[About this task] Transcribe word for word each line from the one containing "Task: Open the Chrome extensions puzzle icon" to the final line of the data, both included. Skip the pictures.

───── Data records

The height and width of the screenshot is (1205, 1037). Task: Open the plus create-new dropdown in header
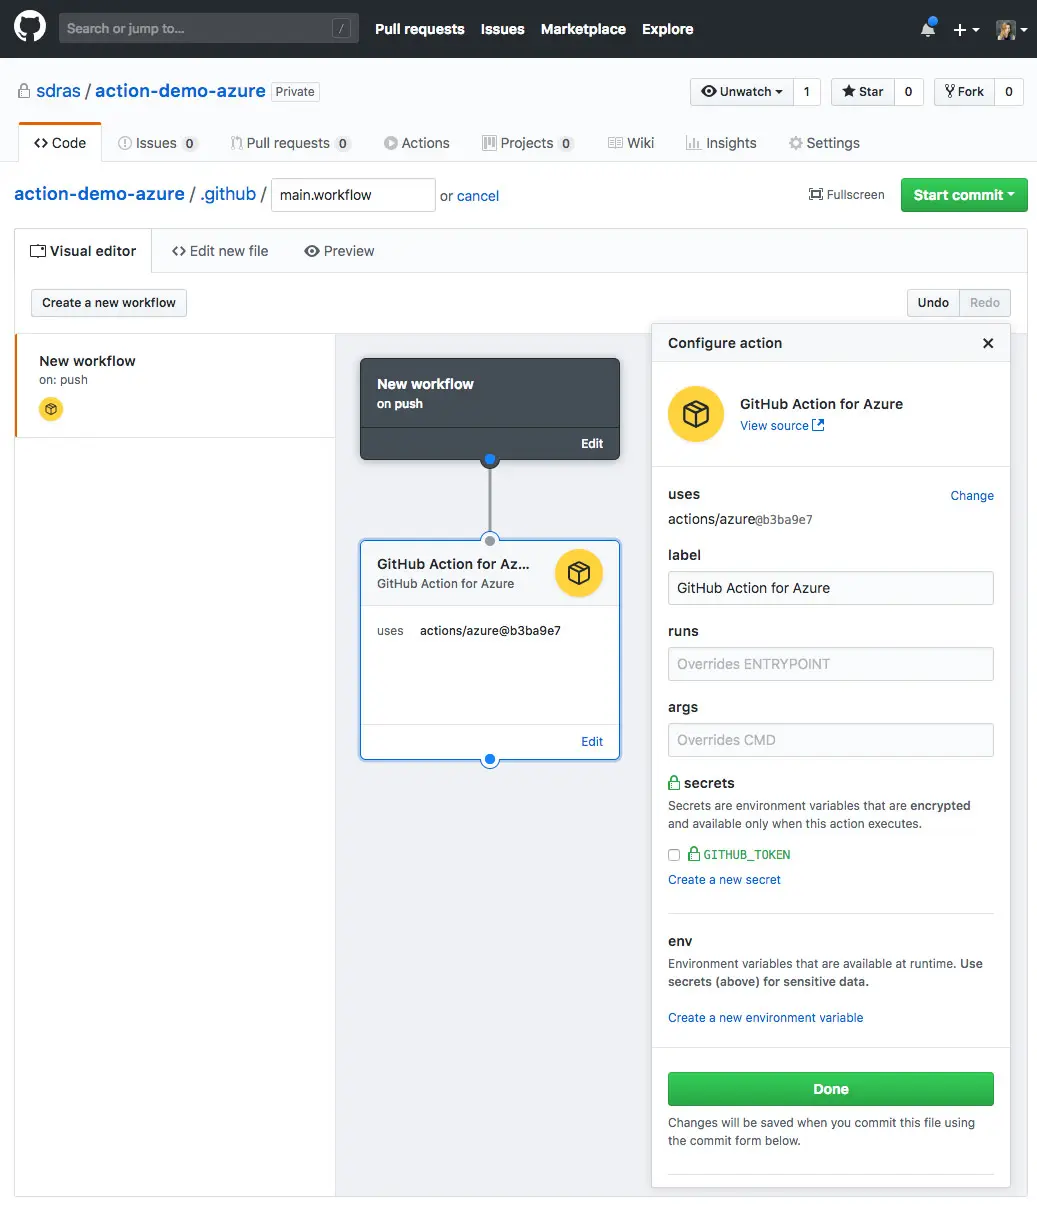(x=966, y=30)
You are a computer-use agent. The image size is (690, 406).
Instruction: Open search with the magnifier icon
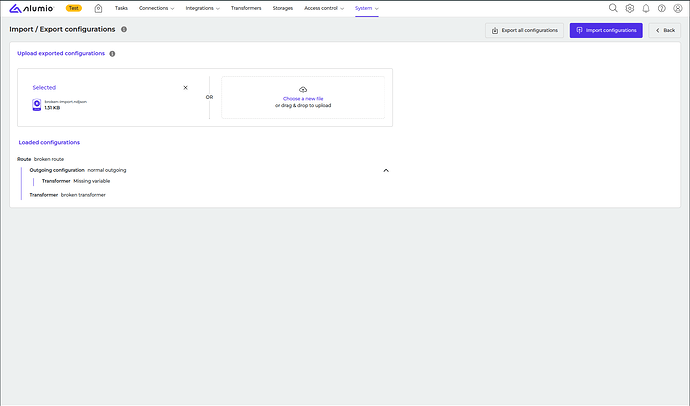point(613,8)
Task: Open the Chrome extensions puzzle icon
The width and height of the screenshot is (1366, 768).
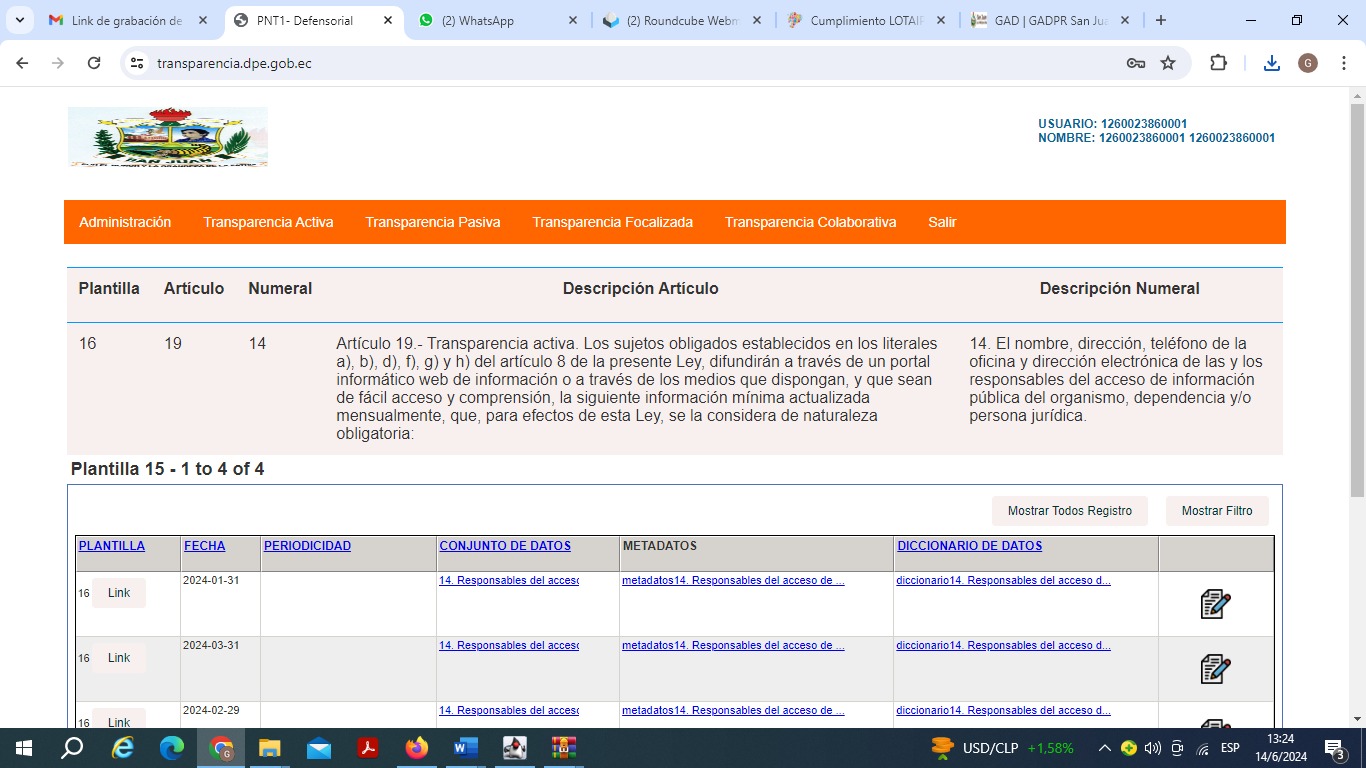Action: (1218, 63)
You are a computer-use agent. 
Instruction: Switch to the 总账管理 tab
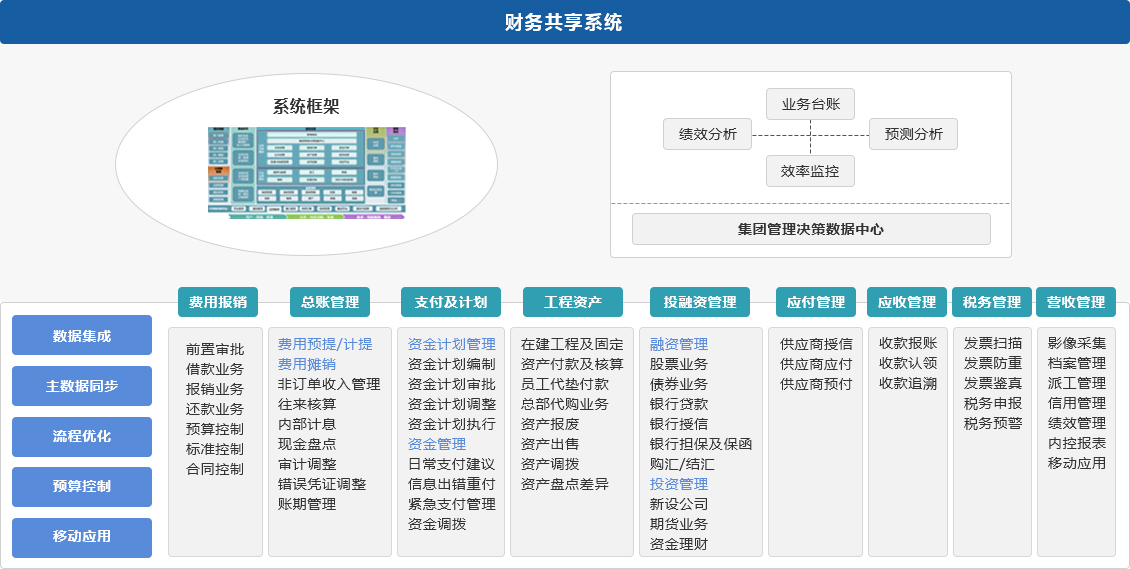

──────────

[Expected output]
Task: Open the Chrome extensions puzzle icon
The width and height of the screenshot is (1366, 768).
Action: (1218, 63)
You are a computer-use agent. 
Instruction: Switch to the 总账管理 tab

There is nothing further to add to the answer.